:: WORK REQUIRED ::
Lines holding the word "computer" must be located in the listing below and copied.

============================================================

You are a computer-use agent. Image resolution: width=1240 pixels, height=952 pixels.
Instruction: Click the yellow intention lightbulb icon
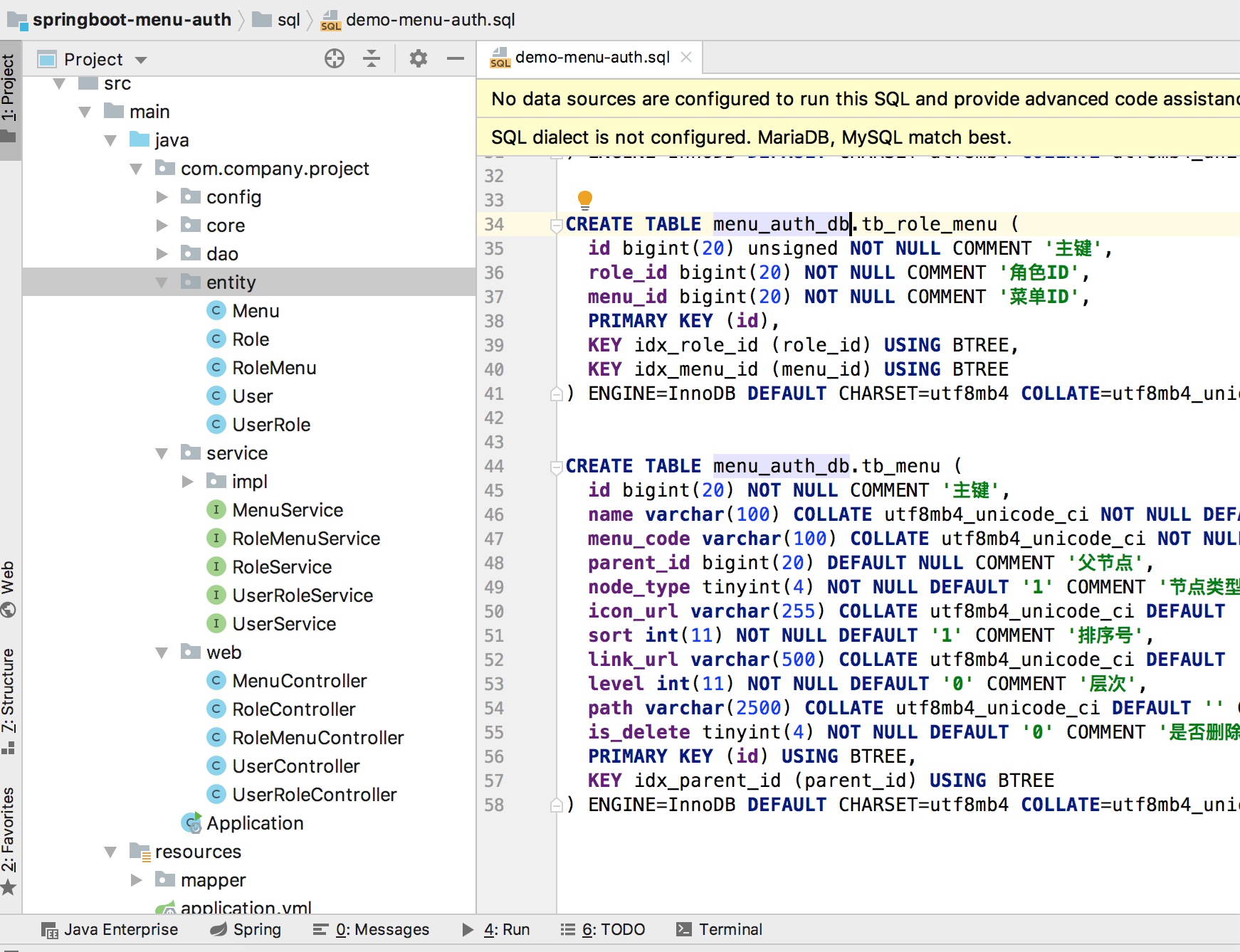click(x=584, y=199)
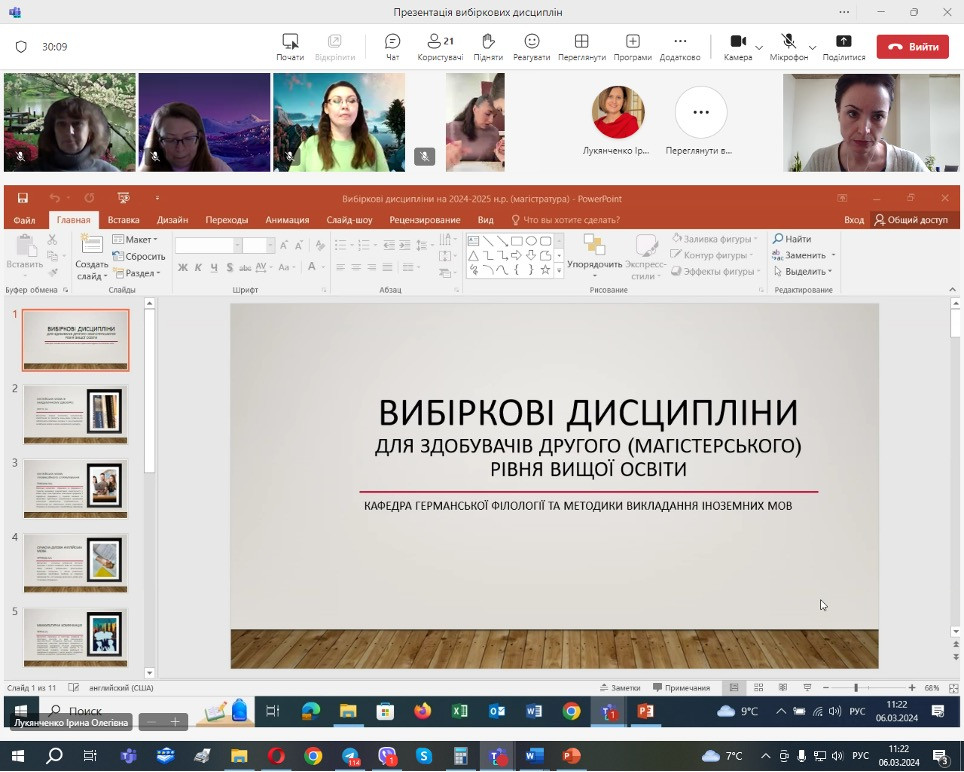Toggle the microphone mute state

pyautogui.click(x=788, y=42)
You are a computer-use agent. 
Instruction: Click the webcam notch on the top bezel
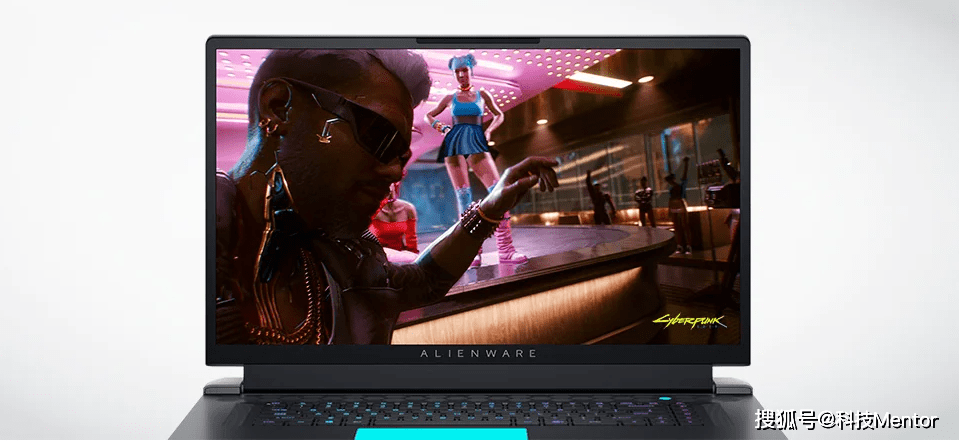click(478, 41)
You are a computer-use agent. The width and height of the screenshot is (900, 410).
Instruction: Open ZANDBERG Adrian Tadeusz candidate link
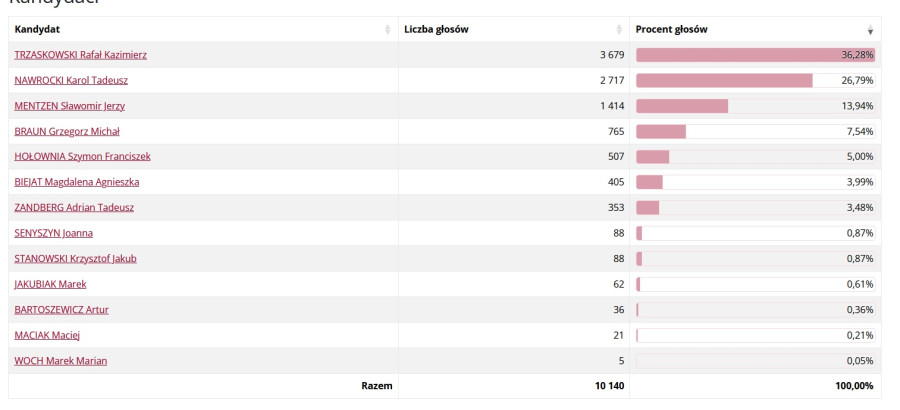73,207
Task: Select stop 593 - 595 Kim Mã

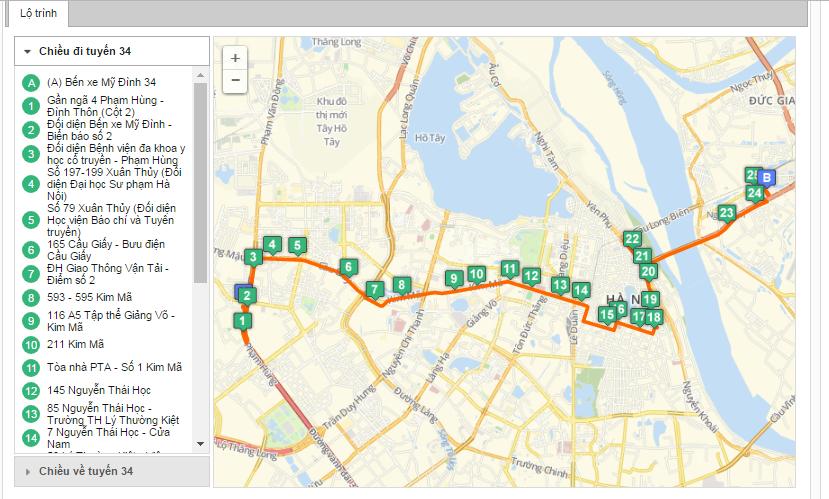Action: coord(89,297)
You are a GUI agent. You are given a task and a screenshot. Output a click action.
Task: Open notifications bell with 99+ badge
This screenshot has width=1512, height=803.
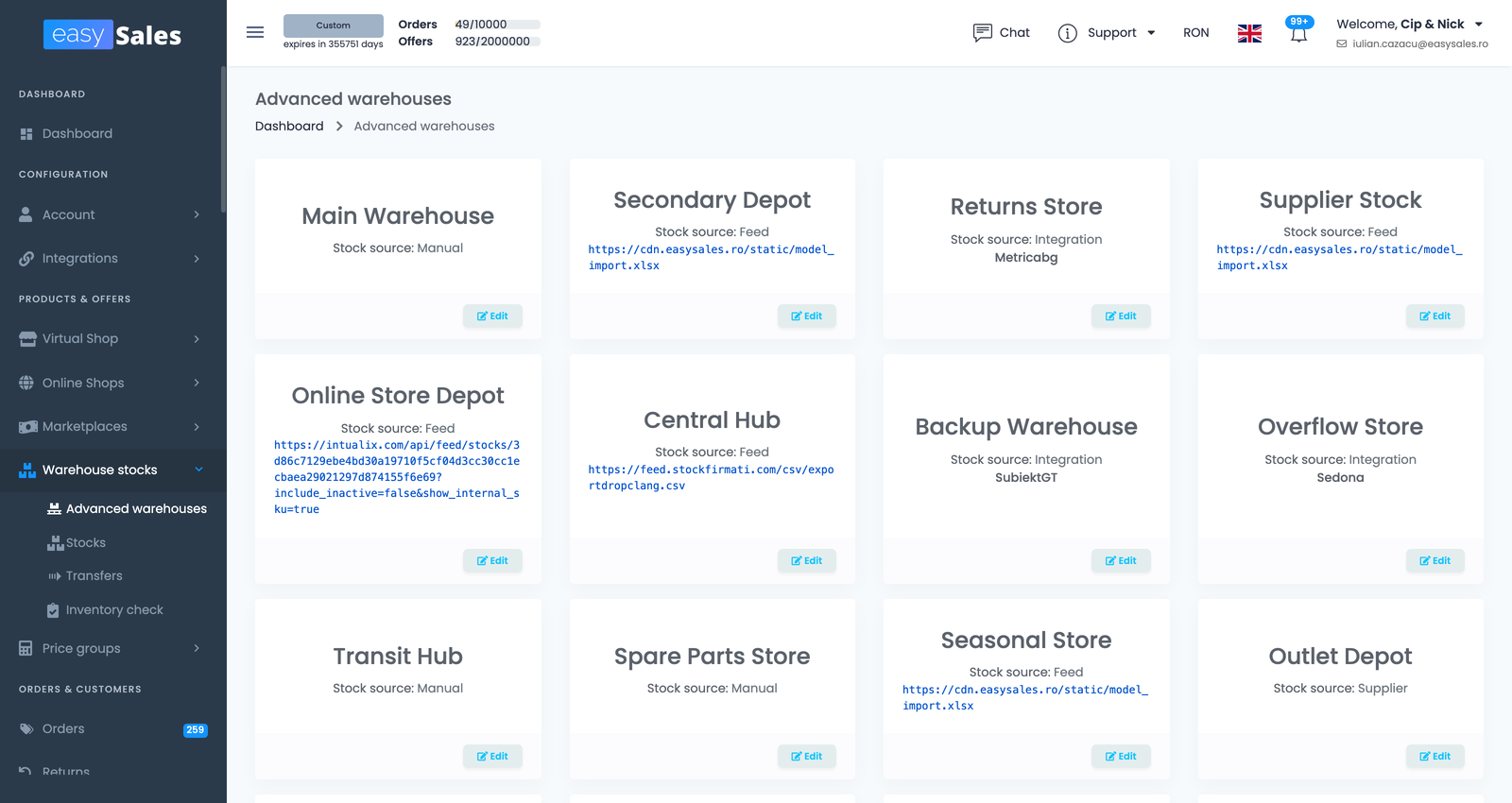click(1299, 30)
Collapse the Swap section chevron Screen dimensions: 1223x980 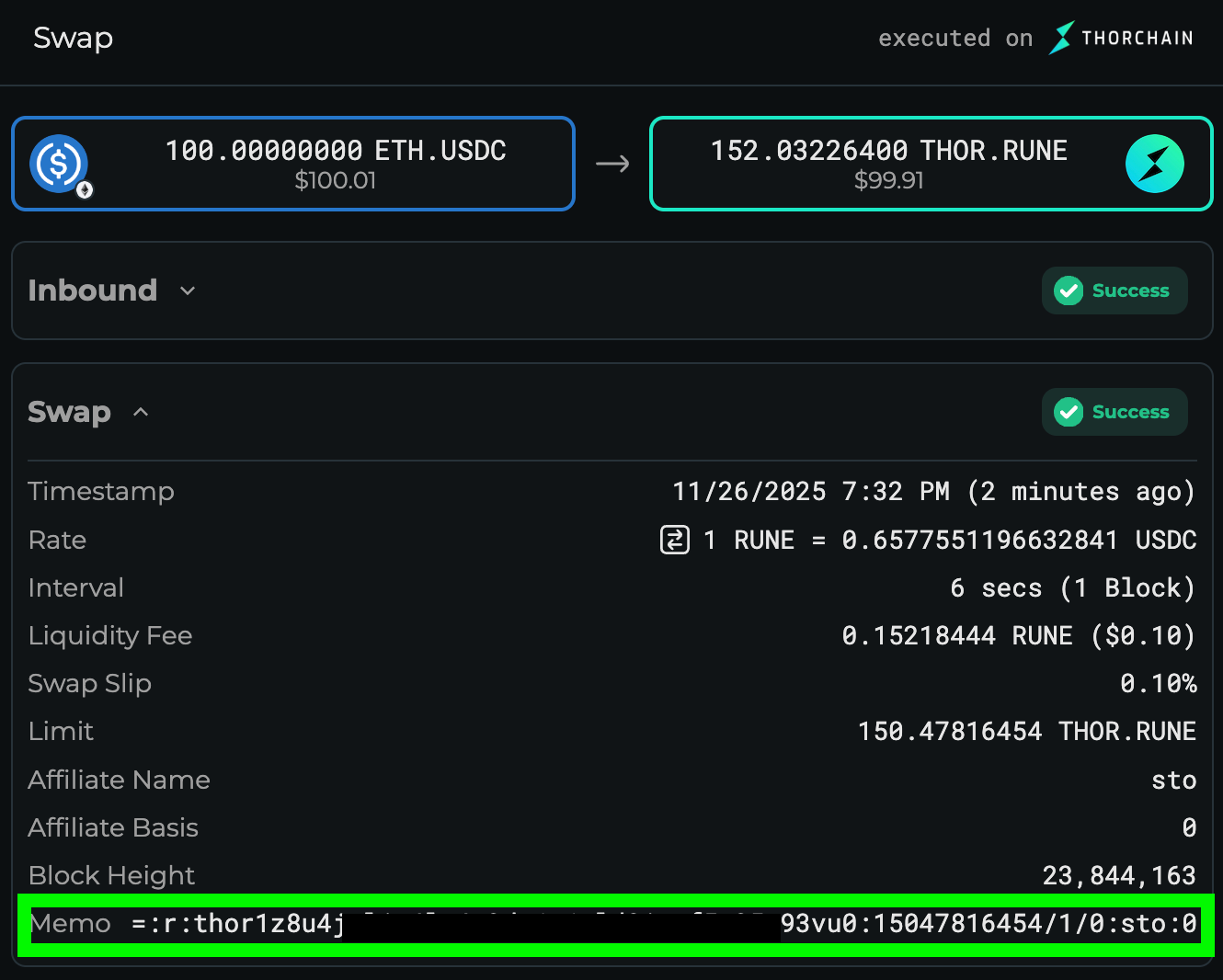pyautogui.click(x=141, y=412)
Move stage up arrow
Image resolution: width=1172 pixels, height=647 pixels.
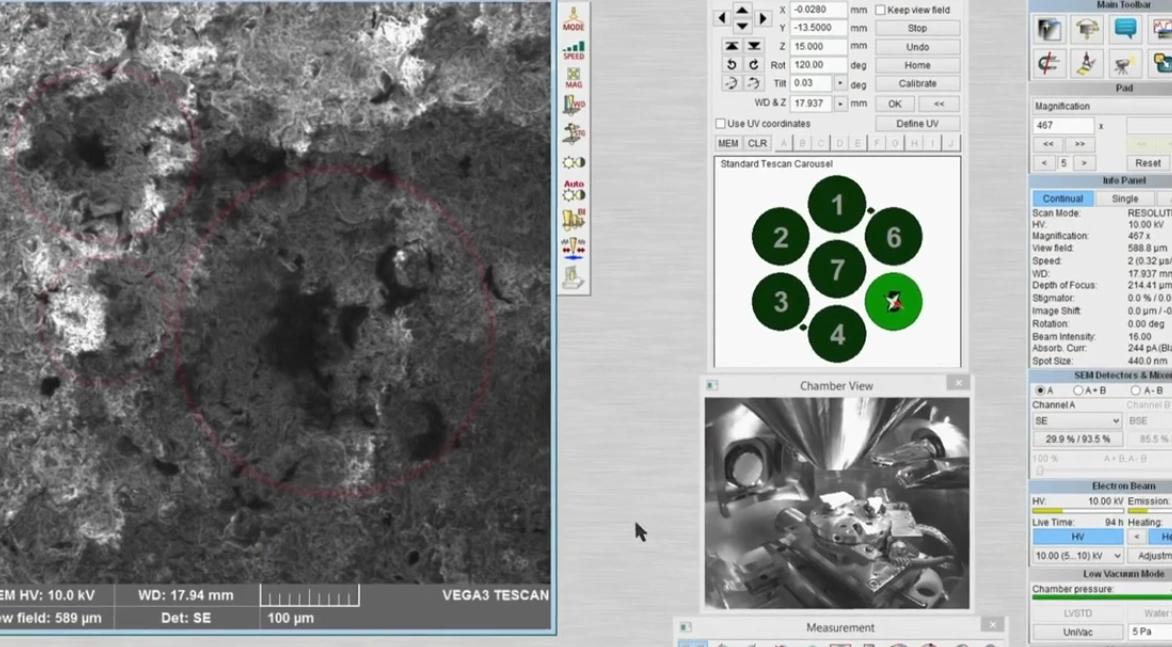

============================================================

:: EXERCISE RESULT ::
You are a computer-use agent. Image resolution: width=1240 pixels, height=952 pixels.
You are a computer-use agent. 
You are a computer-use agent. The width and height of the screenshot is (900, 410).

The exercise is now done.